I've seen that before- whew...he must've gotten the lights knocked outta him. :shock: Talk about ouch!


----------



## Sara (Jul 6, 2007)

My2Geldings said:


> I don't now about you guys but it's given me a whole new view on driving. What seemed to be a safer sport than most has showed me differently. I can't imagine what would have happened to the fellow who was hit, had it been a draft who did the same thing :?


I used to think so too before I got in to a breed that is actually used heavily for driving. Since then I've heard about several incidents of severe injury and even two deaths (one from a flipped carriage, and another where a man was thrown from his sjees and landed on a post in the field...not pretty).
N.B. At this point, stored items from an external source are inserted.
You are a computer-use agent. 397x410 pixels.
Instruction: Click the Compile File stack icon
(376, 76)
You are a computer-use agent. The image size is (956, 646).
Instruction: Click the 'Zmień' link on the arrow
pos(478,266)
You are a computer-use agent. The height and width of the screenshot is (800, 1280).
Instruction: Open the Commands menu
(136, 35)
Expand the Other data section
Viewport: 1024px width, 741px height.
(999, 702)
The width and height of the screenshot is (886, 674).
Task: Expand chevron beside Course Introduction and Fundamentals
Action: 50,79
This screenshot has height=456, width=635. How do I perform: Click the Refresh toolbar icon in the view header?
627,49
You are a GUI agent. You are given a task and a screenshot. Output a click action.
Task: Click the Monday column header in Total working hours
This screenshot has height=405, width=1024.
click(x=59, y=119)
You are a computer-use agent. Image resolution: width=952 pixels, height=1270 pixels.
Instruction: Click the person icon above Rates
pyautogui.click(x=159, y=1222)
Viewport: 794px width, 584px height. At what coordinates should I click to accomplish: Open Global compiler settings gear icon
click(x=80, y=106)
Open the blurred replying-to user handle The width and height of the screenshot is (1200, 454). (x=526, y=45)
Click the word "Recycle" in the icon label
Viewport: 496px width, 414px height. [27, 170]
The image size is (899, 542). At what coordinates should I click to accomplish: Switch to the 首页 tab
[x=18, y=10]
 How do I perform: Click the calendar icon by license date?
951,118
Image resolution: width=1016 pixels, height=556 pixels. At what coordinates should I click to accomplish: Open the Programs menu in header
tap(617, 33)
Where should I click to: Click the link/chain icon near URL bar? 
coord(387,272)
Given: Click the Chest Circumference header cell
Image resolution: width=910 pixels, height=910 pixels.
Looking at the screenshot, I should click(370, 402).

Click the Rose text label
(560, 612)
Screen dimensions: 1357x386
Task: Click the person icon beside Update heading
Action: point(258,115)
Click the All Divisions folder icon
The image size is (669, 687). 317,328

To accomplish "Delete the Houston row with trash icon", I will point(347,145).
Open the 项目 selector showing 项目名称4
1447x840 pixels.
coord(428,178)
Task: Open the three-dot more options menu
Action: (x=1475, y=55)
A runner I met at a keuring 4 years ago was run over when a young stallion he was working with spooked. He still works with horses, but he was over a year recovering and has to walk with a stick. Needless to say, I have a healthy respect for the dangers now, though I would still like to learn!


----------



## Dapy (Jun 3, 2008)

woh, that gotta hurt !!  

Ow and look at this, http://www.youtube.com/watch?v=fSycmR80kOA&NR=1


and this 


http://www.youtube.com/watch?v=eXHOMWadofM&feature=related

the second movie you can hear two guys talking, they are dutch and they say, 

* guy one He is going to tap the horse with the stick

* guy two yes I think so too

* Guy two hello, what the ***

* Guy one He is *** stoned man

Edited by PoptartShop- (removed inappropriate language)


----------



## Sara (Jul 6, 2007)

Dapy said:


> http://www.youtube.com/watch?v=eXHOMWadofM&feature=related
> 
> the second movie you can hear two guys talking, they are dutch and they say,
> 
> ...


Oh good lord...I've seen that video. Now I have a translation to go with it, thanks. I never could figure what the heck he was thinking.


----------



## Dapy (Jun 3, 2008)

Sara said:


> Dapy said:
> 
> 
> > http://www.youtube.com/watch?v=eXHOMWadofM&feature=related
> ...


No problem, I thought, maybe then they will understand why he was doing weird


----------



## lacyloo (Jul 1, 2008)

In the first video the guy definatly survives.. I saw it on animal planet A few weeks ago.. The man actually jumped from, the carrige and was not kicked out, though it looks like it the horse's hoof barely toughed his face.. 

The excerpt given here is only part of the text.